Can you rewrite the rows below, substituting "image" for every "screenshot" and changing nothing else?
━━━━━━━━━━━━━━━━
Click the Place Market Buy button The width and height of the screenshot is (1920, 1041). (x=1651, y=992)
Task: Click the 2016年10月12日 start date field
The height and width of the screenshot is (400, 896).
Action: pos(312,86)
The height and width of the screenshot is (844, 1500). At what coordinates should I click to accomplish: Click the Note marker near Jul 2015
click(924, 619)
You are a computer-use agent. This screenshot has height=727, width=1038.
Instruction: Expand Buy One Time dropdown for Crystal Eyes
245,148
━━━━━━━━━━━━━━━━
The solution:
Click the Place Market Buy button The width and height of the image is (1920, 1041). (x=1651, y=992)
Task: Click the 2016年10月12日 start date field
The height and width of the image is (400, 896).
Action: pos(312,86)
The height and width of the image is (844, 1500). At what coordinates should I click to accomplish: Click the Note marker near Jul 2015
click(924, 619)
You are a computer-use agent. This image has height=727, width=1038.
Instruction: Expand Buy One Time dropdown for Crystal Eyes
245,148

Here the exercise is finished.